RFR(M): Memory ordering in taskqueue.hpp

Wed Mar 20 02:34:12 PDT 2013

Hi David,

as we understand, you can not do this in the existing  loadload and loadstore
methods, as also for the control-dependency you need the dependency to the
load that must be ordered.  I.e., if you implement it like this:
  OrderAccess::loadload()   { __asm__ __volatile__ ("cmp cr0 R0, R0; bne target; isync; label: target")  }
there is no dependency to a load to be ordered.

You could add new methods to OrderAccess as
 loadload_afterDependentBranch which does an isync, and may only be called
if the C-code does a branch depending on the volatile load, e.g.

   b = *(volatile int*)x;
   if (b) {
    OrderAccess::loadload_afterDependentBranch();
    ... further loads or stores which need ordering
  }

LoadStore similarly. 

Further, this instruction sequence orders only one load (load of x in the example) 
against all following ones, while we understood that the loadload() method must
order all preceding loads wrt. all succeeding ones.

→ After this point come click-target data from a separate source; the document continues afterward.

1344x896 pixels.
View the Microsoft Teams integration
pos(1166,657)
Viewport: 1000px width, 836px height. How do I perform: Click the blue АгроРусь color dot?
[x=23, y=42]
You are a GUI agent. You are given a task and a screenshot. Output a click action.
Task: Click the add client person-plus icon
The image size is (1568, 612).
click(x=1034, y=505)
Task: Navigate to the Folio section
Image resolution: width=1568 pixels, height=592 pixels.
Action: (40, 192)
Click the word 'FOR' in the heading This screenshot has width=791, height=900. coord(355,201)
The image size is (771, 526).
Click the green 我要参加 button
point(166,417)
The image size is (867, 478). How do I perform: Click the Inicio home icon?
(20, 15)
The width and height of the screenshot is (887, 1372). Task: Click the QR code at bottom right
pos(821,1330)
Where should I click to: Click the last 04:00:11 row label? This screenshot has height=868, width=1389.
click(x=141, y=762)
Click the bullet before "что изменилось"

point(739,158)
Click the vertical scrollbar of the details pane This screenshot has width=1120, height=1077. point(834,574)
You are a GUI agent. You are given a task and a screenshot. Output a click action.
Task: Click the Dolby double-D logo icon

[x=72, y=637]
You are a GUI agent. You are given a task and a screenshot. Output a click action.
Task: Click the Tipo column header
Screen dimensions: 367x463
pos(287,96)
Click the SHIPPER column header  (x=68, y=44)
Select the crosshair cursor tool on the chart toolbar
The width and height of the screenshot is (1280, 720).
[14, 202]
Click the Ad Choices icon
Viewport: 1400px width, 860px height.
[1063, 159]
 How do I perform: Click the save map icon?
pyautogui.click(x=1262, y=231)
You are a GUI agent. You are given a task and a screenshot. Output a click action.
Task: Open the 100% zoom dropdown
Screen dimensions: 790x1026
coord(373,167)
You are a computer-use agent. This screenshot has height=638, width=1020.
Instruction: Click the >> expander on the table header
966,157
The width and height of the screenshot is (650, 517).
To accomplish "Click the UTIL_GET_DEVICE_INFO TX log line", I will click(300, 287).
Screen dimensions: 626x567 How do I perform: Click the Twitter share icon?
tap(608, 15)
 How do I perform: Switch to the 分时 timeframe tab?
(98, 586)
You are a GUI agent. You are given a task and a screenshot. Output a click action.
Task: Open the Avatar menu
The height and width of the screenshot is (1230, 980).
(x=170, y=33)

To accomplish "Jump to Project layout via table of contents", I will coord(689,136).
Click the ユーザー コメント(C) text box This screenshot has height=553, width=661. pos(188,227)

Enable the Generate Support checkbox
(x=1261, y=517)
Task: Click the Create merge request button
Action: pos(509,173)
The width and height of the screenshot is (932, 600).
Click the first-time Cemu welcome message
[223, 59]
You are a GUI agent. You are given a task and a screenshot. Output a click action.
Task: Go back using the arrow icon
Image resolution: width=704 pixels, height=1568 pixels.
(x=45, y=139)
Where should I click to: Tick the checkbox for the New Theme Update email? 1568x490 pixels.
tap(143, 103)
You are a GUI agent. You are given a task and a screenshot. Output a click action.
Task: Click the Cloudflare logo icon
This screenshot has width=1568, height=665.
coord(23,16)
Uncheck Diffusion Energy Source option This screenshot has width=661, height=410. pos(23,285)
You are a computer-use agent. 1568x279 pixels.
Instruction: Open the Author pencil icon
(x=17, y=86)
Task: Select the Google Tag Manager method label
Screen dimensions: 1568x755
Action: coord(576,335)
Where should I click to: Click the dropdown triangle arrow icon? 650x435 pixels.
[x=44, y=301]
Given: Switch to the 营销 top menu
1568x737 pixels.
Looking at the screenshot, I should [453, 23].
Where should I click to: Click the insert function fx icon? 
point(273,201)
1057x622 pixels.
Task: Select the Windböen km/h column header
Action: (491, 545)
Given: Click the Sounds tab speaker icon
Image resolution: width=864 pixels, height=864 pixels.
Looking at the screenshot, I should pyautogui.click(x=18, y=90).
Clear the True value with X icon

By the way, cmp bne is more expensive than twi we use in load_acquire.

Best regards,
  Goetz and Martin

-----Original Message-----
From: David Holmes [mailto:david.holmes at oracle.com] 
Sent: Dienstag, 19. März 2013 21:14
To: Lindenmaier, Goetz
Cc: John Cuthbertson; Siebenborn, Axel; Vitaly Davidovich; David Chase; Simonis, Volker; hotspot-dev at openjdk.java.net
Subject: Re: RFR(M): Memory ordering in taskqueue.hpp

Hi Goetz,

On 19/03/2013 8:00 PM, Lindenmaier, Goetz wrote:
> Hi David,
>
> To implement dependent-load-+isync you need to know the result register of the load.
> With OrderAccess::loadload() this is not expressible. As you can see, we use it in
> load_acquire(), as there we can express the dependency to the register.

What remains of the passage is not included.